TRY IT: What you return should be every record, retyped without a single change.

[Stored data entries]
------

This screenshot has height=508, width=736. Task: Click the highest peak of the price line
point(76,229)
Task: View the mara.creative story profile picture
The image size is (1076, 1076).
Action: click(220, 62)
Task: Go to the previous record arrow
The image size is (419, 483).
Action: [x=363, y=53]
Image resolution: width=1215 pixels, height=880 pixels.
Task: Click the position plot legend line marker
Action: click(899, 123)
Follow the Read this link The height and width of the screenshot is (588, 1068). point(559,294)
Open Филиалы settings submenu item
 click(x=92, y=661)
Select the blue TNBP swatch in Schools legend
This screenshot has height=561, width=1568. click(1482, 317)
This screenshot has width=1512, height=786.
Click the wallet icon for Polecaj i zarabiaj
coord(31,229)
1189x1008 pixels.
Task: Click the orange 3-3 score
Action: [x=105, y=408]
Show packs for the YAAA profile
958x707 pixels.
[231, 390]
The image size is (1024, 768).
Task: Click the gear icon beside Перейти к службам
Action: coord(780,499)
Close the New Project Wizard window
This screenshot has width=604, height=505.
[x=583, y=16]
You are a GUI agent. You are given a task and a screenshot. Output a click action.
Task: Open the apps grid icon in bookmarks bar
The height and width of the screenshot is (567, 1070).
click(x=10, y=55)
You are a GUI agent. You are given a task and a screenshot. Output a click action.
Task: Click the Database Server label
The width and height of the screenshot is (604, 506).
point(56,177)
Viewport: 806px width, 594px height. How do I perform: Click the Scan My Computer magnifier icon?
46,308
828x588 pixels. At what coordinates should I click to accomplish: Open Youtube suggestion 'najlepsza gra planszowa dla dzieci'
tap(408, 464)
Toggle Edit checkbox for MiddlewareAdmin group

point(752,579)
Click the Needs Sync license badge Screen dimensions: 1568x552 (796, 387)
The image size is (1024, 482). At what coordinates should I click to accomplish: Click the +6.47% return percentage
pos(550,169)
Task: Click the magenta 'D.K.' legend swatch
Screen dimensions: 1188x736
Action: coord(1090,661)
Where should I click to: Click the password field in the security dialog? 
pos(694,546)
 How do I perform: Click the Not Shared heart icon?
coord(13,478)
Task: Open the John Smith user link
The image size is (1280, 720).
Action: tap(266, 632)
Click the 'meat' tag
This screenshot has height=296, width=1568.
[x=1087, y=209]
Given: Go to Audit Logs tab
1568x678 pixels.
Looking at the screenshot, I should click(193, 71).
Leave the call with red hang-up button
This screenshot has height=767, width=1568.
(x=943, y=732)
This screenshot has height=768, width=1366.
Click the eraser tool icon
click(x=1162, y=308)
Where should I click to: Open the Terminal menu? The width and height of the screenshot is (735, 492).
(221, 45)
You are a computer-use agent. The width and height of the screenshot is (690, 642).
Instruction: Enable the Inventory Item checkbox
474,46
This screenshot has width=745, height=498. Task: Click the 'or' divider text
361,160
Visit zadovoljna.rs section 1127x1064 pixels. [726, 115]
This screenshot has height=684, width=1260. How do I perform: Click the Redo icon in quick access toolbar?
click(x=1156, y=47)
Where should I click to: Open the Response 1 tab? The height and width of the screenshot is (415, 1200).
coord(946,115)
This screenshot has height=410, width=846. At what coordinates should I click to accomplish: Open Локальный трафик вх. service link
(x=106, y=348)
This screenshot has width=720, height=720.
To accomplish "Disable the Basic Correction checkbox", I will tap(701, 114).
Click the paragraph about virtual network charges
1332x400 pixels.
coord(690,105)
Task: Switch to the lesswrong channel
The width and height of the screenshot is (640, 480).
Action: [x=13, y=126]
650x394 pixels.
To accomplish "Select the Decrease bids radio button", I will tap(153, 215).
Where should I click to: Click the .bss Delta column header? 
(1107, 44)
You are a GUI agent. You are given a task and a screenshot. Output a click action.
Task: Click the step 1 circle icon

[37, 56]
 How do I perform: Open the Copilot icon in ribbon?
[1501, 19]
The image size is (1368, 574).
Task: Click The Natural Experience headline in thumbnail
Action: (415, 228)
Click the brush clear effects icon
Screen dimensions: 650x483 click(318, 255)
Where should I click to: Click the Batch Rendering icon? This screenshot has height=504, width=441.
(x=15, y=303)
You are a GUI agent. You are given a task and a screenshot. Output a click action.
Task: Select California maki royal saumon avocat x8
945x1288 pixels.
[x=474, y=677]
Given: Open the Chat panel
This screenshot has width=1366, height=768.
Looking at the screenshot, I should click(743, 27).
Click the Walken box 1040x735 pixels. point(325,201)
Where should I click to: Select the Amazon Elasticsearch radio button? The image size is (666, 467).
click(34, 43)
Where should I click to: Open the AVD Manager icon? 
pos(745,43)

------

ANSWER TO THIS TASK:
This screenshot has height=508, width=736. Task: Click the highest peak of the price line
point(76,229)
Task: View the mara.creative story profile picture
The image size is (1076, 1076).
Action: click(220, 62)
Task: Go to the previous record arrow
The image size is (419, 483).
Action: [x=363, y=53]
Image resolution: width=1215 pixels, height=880 pixels.
Task: Click the position plot legend line marker
Action: click(899, 123)
Follow the Read this link The height and width of the screenshot is (588, 1068). point(559,294)
Open Филиалы settings submenu item
 click(x=92, y=661)
Select the blue TNBP swatch in Schools legend
This screenshot has height=561, width=1568. click(1482, 317)
This screenshot has width=1512, height=786.
Click the wallet icon for Polecaj i zarabiaj
coord(31,229)
1189x1008 pixels.
Task: Click the orange 3-3 score
Action: [x=105, y=408]
Show packs for the YAAA profile
958x707 pixels.
[231, 390]
The image size is (1024, 768).
Task: Click the gear icon beside Перейти к службам
Action: coord(780,499)
Close the New Project Wizard window
This screenshot has width=604, height=505.
[x=583, y=16]
You are a GUI agent. You are given a task and a screenshot. Output a click action.
Task: Open the apps grid icon in bookmarks bar
The height and width of the screenshot is (567, 1070).
click(x=10, y=55)
You are a GUI agent. You are given a task and a screenshot. Output a click action.
Task: Click the Database Server label
The width and height of the screenshot is (604, 506).
point(56,177)
Viewport: 806px width, 594px height. How do I perform: Click the Scan My Computer magnifier icon?
46,308
828x588 pixels. At what coordinates should I click to accomplish: Open Youtube suggestion 'najlepsza gra planszowa dla dzieci'
tap(408, 464)
Toggle Edit checkbox for MiddlewareAdmin group

point(752,579)
Click the Needs Sync license badge Screen dimensions: 1568x552 (796, 387)
The image size is (1024, 482). At what coordinates should I click to accomplish: Click the +6.47% return percentage
pos(550,169)
Task: Click the magenta 'D.K.' legend swatch
Screen dimensions: 1188x736
Action: coord(1090,661)
Where should I click to: Click the password field in the security dialog? 
pos(694,546)
 How do I perform: Click the Not Shared heart icon?
coord(13,478)
Task: Open the John Smith user link
The image size is (1280, 720).
Action: tap(266, 632)
Click the 'meat' tag
This screenshot has height=296, width=1568.
[x=1087, y=209]
Given: Go to Audit Logs tab
1568x678 pixels.
Looking at the screenshot, I should click(193, 71).
Leave the call with red hang-up button
This screenshot has height=767, width=1568.
(x=943, y=732)
This screenshot has height=768, width=1366.
Click the eraser tool icon
click(x=1162, y=308)
Where should I click to: Open the Terminal menu? The width and height of the screenshot is (735, 492).
(221, 45)
You are a computer-use agent. The width and height of the screenshot is (690, 642).
Instruction: Enable the Inventory Item checkbox
474,46
This screenshot has width=745, height=498. Task: Click the 'or' divider text
361,160
Visit zadovoljna.rs section 1127x1064 pixels. [726, 115]
This screenshot has height=684, width=1260. How do I perform: Click the Redo icon in quick access toolbar?
click(x=1156, y=47)
Where should I click to: Open the Response 1 tab? The height and width of the screenshot is (415, 1200).
coord(946,115)
This screenshot has height=410, width=846. At what coordinates should I click to accomplish: Open Локальный трафик вх. service link
(x=106, y=348)
This screenshot has width=720, height=720.
To accomplish "Disable the Basic Correction checkbox", I will tap(701, 114).
Click the paragraph about virtual network charges
1332x400 pixels.
coord(690,105)
Task: Switch to the lesswrong channel
The width and height of the screenshot is (640, 480).
Action: [x=13, y=126]
650x394 pixels.
To accomplish "Select the Decrease bids radio button", I will tap(153, 215).
Where should I click to: Click the .bss Delta column header? 
(1107, 44)
You are a GUI agent. You are given a task and a screenshot. Output a click action.
Task: Click the step 1 circle icon

[37, 56]
 How do I perform: Open the Copilot icon in ribbon?
[1501, 19]
The image size is (1368, 574).
Task: Click The Natural Experience headline in thumbnail
Action: (415, 228)
Click the brush clear effects icon
Screen dimensions: 650x483 click(318, 255)
Where should I click to: Click the Batch Rendering icon? This screenshot has height=504, width=441.
(x=15, y=303)
You are a GUI agent. You are given a task and a screenshot. Output a click action.
Task: Select California maki royal saumon avocat x8
945x1288 pixels.
[x=474, y=677]
Given: Open the Chat panel
This screenshot has width=1366, height=768.
Looking at the screenshot, I should click(743, 27).
Click the Walken box 1040x735 pixels. point(325,201)
Where should I click to: Select the Amazon Elasticsearch radio button? The image size is (666, 467).
click(34, 43)
Where should I click to: Open the AVD Manager icon? 
pos(745,43)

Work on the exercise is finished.